***** INFORMATION SUPPLIED *****

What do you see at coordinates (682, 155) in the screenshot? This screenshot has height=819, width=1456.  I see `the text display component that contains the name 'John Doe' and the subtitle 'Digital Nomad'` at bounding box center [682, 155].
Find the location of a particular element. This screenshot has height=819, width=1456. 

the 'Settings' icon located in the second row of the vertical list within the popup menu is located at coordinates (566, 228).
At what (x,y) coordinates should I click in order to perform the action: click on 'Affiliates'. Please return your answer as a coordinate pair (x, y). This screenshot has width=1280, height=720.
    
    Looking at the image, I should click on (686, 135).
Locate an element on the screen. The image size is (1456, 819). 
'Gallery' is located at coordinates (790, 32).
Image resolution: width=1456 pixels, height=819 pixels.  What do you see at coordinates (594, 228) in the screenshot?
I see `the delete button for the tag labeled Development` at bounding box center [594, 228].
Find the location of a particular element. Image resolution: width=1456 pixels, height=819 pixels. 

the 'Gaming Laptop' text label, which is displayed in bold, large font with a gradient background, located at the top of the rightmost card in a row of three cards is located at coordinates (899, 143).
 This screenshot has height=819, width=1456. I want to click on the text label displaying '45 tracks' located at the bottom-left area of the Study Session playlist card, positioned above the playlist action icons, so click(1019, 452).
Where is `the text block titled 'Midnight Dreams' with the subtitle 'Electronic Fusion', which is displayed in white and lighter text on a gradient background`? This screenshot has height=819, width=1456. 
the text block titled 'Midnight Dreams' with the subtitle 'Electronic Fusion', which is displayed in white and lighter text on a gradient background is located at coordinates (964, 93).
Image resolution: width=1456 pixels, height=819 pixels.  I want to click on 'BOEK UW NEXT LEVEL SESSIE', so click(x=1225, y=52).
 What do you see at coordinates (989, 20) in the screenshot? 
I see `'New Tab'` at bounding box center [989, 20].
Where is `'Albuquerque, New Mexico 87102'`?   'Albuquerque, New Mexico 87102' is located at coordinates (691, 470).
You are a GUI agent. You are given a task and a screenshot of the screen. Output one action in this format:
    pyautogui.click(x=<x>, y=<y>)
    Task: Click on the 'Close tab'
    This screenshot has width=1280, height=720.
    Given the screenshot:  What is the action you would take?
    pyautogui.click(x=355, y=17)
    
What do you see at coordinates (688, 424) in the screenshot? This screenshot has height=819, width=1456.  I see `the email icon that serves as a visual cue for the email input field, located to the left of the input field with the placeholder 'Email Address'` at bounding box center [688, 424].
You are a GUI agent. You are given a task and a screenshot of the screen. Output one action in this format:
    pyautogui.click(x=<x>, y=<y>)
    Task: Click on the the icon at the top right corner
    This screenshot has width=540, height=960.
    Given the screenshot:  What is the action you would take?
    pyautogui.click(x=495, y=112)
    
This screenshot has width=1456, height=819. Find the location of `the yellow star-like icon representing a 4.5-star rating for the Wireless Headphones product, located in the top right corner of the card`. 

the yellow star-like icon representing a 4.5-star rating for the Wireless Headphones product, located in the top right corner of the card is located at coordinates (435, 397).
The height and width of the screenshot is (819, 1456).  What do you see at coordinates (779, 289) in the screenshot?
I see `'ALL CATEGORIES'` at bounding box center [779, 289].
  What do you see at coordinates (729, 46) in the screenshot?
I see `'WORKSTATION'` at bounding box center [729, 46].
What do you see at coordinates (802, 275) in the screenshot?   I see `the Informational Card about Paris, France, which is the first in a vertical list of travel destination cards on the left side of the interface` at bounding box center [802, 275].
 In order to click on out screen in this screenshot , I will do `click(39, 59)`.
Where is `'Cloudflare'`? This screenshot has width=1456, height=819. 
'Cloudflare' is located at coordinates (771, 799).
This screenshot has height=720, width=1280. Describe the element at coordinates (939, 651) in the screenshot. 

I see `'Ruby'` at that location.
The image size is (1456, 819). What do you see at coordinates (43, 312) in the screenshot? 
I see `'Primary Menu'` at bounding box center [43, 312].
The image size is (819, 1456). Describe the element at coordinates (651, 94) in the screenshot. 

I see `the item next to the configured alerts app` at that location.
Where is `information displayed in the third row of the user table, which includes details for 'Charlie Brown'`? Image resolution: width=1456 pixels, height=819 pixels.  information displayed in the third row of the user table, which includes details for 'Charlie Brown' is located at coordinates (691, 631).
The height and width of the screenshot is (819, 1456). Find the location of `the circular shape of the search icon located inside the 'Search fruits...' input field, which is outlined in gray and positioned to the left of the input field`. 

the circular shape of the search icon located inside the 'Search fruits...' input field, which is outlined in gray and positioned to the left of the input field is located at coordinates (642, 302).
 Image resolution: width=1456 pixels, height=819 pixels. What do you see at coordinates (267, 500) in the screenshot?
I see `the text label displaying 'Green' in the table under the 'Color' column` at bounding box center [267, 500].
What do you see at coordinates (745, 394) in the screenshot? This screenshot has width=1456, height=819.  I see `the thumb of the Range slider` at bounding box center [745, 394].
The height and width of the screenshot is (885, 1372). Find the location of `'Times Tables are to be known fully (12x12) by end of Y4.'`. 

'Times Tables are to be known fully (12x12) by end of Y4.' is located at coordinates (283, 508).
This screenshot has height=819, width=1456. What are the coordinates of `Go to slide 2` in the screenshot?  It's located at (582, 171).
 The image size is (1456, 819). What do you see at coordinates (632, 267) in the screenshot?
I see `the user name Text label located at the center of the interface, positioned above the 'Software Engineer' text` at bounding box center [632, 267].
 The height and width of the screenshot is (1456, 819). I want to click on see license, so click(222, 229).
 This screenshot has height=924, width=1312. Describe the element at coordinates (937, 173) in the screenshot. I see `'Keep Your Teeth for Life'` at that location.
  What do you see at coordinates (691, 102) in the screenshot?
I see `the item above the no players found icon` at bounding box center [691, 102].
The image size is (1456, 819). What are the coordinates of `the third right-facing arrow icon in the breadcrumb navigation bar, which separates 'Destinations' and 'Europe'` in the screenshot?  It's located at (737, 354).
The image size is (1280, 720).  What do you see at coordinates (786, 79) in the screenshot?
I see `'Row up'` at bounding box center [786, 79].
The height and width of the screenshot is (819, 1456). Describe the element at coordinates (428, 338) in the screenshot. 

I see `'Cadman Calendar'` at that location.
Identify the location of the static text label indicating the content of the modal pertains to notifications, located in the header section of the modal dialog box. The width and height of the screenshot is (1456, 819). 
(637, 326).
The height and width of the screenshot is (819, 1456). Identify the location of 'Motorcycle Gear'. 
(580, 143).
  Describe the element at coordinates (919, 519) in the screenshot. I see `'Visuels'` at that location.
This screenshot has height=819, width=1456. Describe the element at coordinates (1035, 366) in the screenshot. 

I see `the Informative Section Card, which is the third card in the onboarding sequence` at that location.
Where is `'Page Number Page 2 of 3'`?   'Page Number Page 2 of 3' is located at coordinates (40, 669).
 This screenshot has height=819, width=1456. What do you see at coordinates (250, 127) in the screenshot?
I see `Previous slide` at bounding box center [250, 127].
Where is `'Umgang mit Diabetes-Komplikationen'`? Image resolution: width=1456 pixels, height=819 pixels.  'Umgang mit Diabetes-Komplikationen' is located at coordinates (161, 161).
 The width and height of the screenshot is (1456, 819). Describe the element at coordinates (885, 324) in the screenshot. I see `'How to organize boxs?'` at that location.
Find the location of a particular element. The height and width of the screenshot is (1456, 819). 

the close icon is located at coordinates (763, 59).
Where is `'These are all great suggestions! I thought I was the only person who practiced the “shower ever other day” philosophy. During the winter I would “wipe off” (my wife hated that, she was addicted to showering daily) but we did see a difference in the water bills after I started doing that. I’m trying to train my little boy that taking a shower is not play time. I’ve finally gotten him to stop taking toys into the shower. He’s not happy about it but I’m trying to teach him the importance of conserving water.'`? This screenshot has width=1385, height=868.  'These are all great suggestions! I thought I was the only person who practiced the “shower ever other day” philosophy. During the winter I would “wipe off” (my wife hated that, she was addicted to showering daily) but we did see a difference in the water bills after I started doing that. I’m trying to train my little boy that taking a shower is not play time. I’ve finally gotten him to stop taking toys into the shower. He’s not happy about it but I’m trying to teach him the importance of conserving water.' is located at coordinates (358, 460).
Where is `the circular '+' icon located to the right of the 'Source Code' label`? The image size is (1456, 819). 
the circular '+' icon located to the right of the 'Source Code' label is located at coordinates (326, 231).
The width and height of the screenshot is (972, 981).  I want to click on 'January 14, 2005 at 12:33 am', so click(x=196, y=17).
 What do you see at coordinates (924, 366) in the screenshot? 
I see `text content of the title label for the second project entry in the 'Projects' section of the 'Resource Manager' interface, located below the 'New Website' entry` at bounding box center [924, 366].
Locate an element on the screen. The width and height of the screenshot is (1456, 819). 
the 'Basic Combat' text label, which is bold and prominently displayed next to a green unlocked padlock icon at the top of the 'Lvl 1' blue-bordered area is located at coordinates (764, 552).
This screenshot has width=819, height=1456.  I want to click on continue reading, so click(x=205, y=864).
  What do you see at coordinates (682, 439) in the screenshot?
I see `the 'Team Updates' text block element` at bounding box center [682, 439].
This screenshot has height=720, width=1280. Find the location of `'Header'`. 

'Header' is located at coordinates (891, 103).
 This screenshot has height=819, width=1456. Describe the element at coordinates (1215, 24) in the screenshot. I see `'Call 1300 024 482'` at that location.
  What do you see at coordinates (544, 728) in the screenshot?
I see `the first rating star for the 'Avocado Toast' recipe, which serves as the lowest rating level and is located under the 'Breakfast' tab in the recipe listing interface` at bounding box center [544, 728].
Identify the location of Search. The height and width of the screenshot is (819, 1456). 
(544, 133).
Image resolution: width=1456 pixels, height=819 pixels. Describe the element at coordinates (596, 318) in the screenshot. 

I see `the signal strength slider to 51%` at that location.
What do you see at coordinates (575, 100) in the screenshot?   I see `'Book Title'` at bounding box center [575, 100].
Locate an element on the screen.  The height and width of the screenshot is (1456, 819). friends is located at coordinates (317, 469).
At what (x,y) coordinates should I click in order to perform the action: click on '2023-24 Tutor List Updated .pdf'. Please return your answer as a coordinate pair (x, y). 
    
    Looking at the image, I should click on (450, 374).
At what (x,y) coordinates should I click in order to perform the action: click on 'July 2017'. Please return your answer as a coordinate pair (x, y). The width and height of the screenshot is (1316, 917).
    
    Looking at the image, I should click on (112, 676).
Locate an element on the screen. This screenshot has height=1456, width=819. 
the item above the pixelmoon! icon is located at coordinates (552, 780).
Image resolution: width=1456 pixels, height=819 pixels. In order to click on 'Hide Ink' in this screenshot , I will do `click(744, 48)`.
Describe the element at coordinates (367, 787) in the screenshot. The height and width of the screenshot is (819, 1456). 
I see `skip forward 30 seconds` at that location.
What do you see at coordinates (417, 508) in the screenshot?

*****

* TO BE DONE *
Rewrite the listing from the line containing "This screenshot has height=720, width=1280. Describe" to the line containing "center [43, 312]." as a two-column CSV with the headers ask and response. Give one row per pair, with each field in quotation marks and any line breaks replaced by spaces.

* COMPLETE RESPONSE *
ask,response
"This screenshot has height=720, width=1280. Describe the element at coordinates (939, 651) in the screenshot.","I see `'Ruby'` at that location."
"The image size is (1456, 819). What do you see at coordinates (43, 312) in the screenshot?","I see `'Primary Menu'` at bounding box center [43, 312]."